Her first release was the reggae song “Womankind”, which was featured on the flipside of a Nansa Records released 12″ max-single that featured Little Roy’s “Man You Better Come First” on the A-Side. The song, produced by Santiago Villaverde and Roberto Sánchez is a declaration of intentions from a nowadays woman’s point of view.
Between November 2015 and March 2016 she started writing and composing songs for her debut album alongside Cantabrian singer and composer Marc Ibarz aka Marcus I. Together they created four soul tracks, which were produced by Virginia Rivera herself and Santiago Villaverde and recorded at the Tuxcone Studio in Madrid.

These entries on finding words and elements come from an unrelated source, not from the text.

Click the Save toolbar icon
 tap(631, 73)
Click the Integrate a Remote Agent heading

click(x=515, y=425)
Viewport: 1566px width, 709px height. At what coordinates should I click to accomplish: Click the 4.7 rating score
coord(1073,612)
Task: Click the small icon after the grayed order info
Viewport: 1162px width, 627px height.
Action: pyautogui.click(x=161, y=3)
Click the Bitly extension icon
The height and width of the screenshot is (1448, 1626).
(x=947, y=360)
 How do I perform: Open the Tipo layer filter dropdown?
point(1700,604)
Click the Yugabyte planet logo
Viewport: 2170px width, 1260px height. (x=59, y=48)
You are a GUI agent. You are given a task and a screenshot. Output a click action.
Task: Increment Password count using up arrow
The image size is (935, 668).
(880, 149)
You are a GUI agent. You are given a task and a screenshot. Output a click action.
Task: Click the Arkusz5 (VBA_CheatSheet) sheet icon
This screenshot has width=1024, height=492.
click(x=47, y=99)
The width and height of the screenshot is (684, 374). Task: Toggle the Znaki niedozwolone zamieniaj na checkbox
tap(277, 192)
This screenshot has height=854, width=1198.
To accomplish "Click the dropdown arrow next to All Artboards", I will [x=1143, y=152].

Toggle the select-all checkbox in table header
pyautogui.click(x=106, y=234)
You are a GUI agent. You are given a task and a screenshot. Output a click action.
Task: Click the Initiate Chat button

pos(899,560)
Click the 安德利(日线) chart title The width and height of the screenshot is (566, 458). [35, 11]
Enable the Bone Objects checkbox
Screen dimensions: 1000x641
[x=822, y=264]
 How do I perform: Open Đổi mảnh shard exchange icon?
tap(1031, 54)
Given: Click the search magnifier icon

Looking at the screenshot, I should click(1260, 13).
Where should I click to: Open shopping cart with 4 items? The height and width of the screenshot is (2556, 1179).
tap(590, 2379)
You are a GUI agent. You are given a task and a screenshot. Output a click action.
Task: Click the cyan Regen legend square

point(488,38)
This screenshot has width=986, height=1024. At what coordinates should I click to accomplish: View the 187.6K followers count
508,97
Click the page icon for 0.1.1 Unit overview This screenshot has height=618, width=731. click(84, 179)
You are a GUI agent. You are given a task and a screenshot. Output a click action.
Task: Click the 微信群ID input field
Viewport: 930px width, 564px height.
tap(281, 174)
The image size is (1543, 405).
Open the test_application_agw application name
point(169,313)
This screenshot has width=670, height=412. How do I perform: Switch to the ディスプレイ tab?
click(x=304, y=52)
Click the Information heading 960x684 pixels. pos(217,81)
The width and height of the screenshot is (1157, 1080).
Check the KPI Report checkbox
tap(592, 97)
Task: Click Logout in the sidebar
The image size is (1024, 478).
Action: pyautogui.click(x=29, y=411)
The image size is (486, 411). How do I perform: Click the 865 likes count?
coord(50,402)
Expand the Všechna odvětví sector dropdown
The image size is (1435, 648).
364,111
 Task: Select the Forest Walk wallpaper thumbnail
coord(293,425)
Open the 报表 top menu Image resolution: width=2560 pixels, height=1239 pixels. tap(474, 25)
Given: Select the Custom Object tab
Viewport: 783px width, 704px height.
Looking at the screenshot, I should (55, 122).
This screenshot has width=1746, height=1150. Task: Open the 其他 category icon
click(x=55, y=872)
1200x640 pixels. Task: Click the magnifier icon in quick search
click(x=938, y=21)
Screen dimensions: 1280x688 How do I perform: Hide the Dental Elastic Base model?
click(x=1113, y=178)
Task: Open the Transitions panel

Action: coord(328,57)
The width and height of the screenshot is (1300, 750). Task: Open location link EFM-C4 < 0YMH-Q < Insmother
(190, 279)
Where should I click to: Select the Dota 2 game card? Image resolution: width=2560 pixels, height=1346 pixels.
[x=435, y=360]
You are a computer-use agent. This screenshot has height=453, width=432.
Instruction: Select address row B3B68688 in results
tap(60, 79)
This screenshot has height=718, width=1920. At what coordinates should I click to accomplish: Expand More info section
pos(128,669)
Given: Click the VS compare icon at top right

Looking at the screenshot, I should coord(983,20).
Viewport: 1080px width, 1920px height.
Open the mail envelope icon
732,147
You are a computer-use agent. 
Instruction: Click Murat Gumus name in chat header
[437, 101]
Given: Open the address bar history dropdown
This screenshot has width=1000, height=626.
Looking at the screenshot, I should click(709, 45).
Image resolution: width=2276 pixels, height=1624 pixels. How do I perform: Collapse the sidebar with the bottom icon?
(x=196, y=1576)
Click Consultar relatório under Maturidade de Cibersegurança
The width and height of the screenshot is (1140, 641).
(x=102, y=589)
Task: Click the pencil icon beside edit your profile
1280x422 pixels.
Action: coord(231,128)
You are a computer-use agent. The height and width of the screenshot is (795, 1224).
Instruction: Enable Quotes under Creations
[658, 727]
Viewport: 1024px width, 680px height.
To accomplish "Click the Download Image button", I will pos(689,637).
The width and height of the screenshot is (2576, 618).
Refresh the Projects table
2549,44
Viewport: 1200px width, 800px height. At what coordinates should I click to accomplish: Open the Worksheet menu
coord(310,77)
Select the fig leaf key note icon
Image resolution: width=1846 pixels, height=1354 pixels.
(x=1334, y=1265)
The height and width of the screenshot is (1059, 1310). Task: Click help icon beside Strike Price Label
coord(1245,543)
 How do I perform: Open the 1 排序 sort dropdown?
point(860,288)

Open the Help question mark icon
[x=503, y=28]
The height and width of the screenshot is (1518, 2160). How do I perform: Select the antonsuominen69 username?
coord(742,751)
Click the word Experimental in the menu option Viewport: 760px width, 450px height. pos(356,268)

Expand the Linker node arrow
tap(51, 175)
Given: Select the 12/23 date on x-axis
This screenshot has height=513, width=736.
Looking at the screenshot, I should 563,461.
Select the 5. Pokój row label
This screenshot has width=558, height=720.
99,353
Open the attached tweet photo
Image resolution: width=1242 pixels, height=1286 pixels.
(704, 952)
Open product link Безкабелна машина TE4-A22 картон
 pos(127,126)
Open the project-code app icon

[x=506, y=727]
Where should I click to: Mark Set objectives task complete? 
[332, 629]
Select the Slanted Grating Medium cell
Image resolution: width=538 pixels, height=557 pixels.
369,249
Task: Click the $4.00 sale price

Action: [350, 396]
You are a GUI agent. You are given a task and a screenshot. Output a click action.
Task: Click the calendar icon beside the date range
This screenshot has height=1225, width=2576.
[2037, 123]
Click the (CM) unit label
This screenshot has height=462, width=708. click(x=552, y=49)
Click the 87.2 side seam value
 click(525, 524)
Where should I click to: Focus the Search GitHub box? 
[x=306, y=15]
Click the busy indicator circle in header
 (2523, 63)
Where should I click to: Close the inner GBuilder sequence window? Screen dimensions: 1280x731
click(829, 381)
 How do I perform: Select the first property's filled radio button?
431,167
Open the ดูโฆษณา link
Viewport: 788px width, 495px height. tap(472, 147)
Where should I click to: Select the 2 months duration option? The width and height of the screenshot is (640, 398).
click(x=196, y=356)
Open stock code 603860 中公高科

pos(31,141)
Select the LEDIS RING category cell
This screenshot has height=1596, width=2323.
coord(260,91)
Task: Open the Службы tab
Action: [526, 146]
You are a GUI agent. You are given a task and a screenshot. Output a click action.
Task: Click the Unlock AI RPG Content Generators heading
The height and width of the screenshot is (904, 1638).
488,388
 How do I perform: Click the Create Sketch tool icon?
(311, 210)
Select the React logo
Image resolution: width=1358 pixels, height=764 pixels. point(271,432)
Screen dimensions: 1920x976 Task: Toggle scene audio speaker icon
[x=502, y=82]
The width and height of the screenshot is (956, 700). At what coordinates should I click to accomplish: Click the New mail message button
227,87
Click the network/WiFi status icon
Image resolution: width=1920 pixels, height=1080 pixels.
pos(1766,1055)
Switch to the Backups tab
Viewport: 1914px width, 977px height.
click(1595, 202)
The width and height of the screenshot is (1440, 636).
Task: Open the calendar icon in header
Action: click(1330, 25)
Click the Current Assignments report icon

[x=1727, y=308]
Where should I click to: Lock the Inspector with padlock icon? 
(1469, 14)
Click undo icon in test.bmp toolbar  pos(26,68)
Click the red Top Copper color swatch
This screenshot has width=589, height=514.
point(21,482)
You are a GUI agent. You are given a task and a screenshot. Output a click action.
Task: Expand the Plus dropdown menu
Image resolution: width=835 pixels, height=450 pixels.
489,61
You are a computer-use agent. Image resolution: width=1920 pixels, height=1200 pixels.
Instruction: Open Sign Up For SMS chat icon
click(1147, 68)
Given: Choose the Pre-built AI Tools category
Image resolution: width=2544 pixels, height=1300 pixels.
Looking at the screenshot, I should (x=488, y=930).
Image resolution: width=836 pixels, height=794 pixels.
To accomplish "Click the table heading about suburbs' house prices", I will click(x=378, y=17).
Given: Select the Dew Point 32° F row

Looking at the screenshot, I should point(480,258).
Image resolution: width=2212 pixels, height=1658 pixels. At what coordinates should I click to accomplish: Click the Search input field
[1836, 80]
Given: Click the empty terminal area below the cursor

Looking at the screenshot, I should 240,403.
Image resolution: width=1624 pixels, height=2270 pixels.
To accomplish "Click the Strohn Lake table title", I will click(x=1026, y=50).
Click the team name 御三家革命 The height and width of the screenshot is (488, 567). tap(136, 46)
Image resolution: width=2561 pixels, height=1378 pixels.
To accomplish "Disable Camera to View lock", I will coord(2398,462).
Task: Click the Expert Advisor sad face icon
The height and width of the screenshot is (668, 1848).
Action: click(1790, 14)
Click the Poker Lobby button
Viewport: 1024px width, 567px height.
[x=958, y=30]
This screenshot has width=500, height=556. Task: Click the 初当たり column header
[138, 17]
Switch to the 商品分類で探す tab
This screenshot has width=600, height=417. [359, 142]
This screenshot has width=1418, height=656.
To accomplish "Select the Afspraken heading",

The next year she continued working on the rest of the tracks in collaboration with esteemed producer and musician Roberto Sánchez of A-Lone Productions. Together they wrote and recorded one soul track and six roots reggae tunes. These seven songs alongside the four previously recorded tracks are included on Virginia Rivera’s aptly titled debut set “Roots For The Soul”.
REGGAE AND SOUL STYLES
And thus the 11-track album sees Virginia Rivera exploring the reggae and soul styles. Her undeniable great talent and vocal skills make that she’s capable of sparking some colourful vibes in both music styles. Although the diehard reggae fan probably won’t be able to fully appreciate the soul tracks, the listener with a broader music taste will see it as a very welcomed addition, especially because Virginia Rivera can sing! She has pipes!
The opener, “Inner Mastery”, marks a good start for the reggae-centric part of the album. Next we have a reggae tune which is, arguably, even stronger, the absolutely gorgeous “Healing”. This one is underpinned by a simply wonderful riddim.
Another real good effort is the delightful sounding “Fire She Becomes”, while the scintillating “Revolution” leaves a serious impression. “Live And Learn” is an all around gem of a song, one that simply urges the listener to push the repeat button. And then there’s the superb “Easy Living Woman”, which rounds off in great style. Most impressive song outside the reggae idiom has to be “Get To Your Love”, a brilliant song that somehow reminds of Etta James’ “I’d Rather Go Blind”.